Quatrième de couverture :
Demander une ligne téléphonique : quoi de plus banal, pensera-t-on. Oui, mais pas en 1891. Et pas à Vigàta, bourgade de Sicile, relevant d'un préfet notoirement susceptible.Le fringant Filippo Genuardi, qui s'est malencontreusement trompé d'une lettre en écrivant le nom dudit préfet, va sans le savoir être soupçonné d'agitation révolutionnaire. Et, par contrecoup, attirer sur lui le regard de la mafia locale... Un comble, surtout quand on connaît la véritable (et inavouable) raison de sa demande!Rebondissements, retournements, surprises : cette satire malicieuse de la mesquinerie et de la paranoïa humaines, qui sont éternelles, est menée tambour battant. Elle donne la mesure du talent d'Andrea Camilleri, devenu romancier après une carrière consacrée au théâtre, et qui connaît un grand succès en Italie.
Un extrait :
(Commandeur Longhitano - Pippo)*
"C'est pas une surprise, ça?
- Don Lollo! Vous, ici? Dieu du ciel, je suis un homme mort!

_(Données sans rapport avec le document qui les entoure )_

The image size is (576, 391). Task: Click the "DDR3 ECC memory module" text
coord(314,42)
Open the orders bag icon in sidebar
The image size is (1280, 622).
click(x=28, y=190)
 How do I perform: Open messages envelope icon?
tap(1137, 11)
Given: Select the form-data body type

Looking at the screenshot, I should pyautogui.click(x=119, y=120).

- Monsieur Genuardi! Monsieur Genuardi! Qu'avez-vous, vous vous évanouissez? Il tourne de l'oeil ce petit merdeux! Je vais le réveiller vite fait!
- Assez... Assez... Vous n'y allez pas de main morte!

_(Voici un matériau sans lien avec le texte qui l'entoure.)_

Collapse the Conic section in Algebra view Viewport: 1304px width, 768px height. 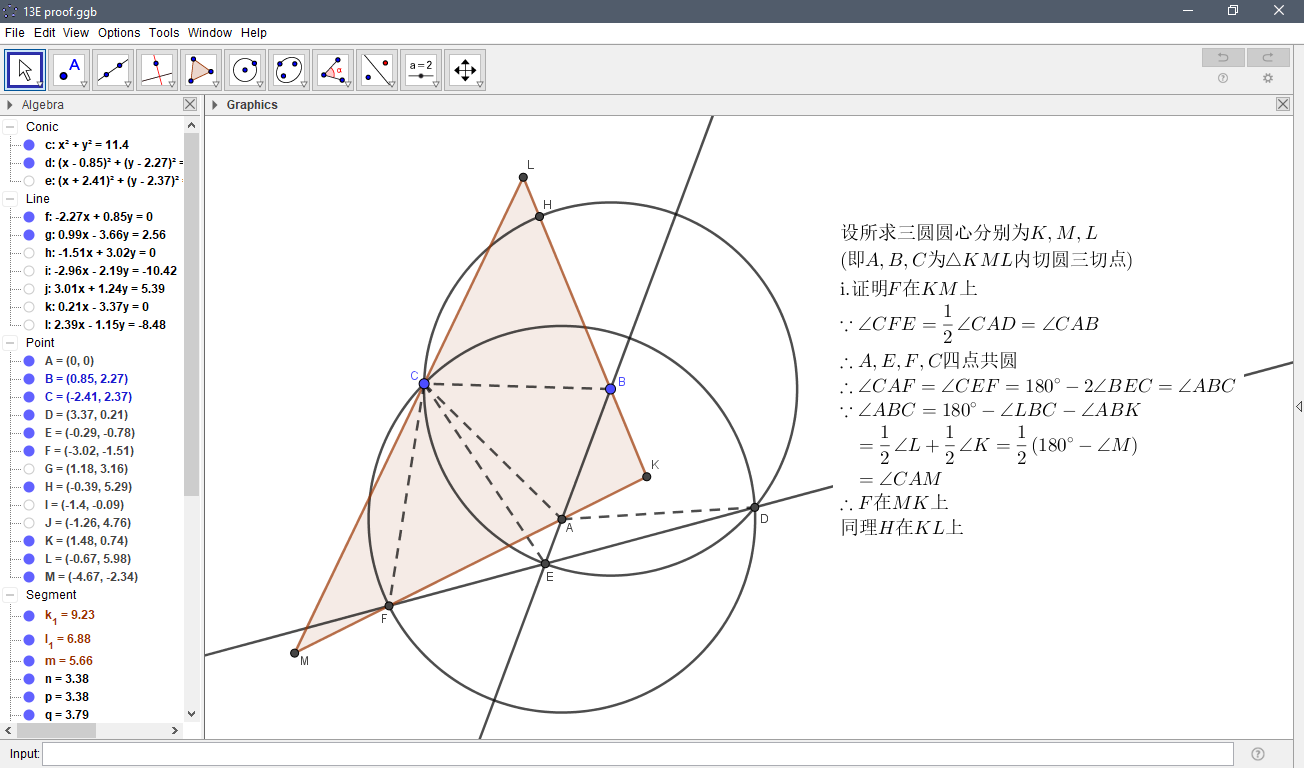(x=10, y=126)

- C'est pour mieux vous réveiller.
- Pitié... vous voulez m'achever?
- En voilà des histoires pour quelques beignes! Pourquoi diable cela sent-il si mauvais?
- Commandeur, j'ai fait dans mon pantalon. Avant de... me permettez-vous de dire une prière? Je voudrais réciter l'acte de contrition. Mon Dieu, j'ai un très grand regret de vous avoir offensé...
- Monsieur Genuardi, arrêtez vos simagrées.
- Sainte Vierge, comme j'ai froid! Je gèle! Puis-je me mettre une couverture sur le dos?
- Mettez donc et arrêtez de pleurer comme un veau.
- Je ne peux pas m'en empêcher. Sainte Vierge, quel froid! Je tremble de la tête aux pieds.
- Monsieur Genuardi, calmez-vous et écoutez-moi. Mal en point comme je suis, je me suis donné la peine de venir de Montelusa à Palerme, pour tirer les choses au clair entre vous et moi.
- Je vous demande pardon, mais seriez-vous armé?
- Naturellement.
- Jésus, Marie, Joseph! Pourquoi sortez-vous votre révolver? Vous voulez me tuer? Mon Dieu, j'ai un très grand regret de vous avoir offensé...
- Vous allez vous taire, une fois pour toutes?
- Impossible! Comment pourrais-je me taire? Je voudrais pleurer, parler, prier...
- Regardez, ce révolver qui vous donne des sueurs froides, je le pose là, sur la commode, hors de ma portée.
- Sainte Vierge, comme j'ai chaud! Que j'ai chaud! Je ruisselle de sueur! Pouvez-vous rouvrir la fenêtre? Je n'arrive même pas à me mettre debout, si je me lève, je m'écroule à côté du lit.
(...)
* (Commandeur Longhitano : Calogero ("Don Lollo" Longhitano, commandeur, parrain de la mafia. - Pippo : Filippo Genuardi.)
Andrea Camilleri - La concession du téléphone - Le Livre de Poche n° 15052 -
Ce roman alterne deux sortes de chapitres, des choses écrites et des choses dites. Les choses écrites sont pour la plupart des lettres administratives aux tournures ampoulées. Les choses dites sont souvent des dialogues très imagés au vocabulaire un peu cru.
Ce roman est très divertissant, très amusant. Il comporte des rebondissements. Je n'ai éprouvé aucune lassitude en le lisant, bien au contraire, j'ai beaucoup ri. A découvrir donc pour passer un très bon moment.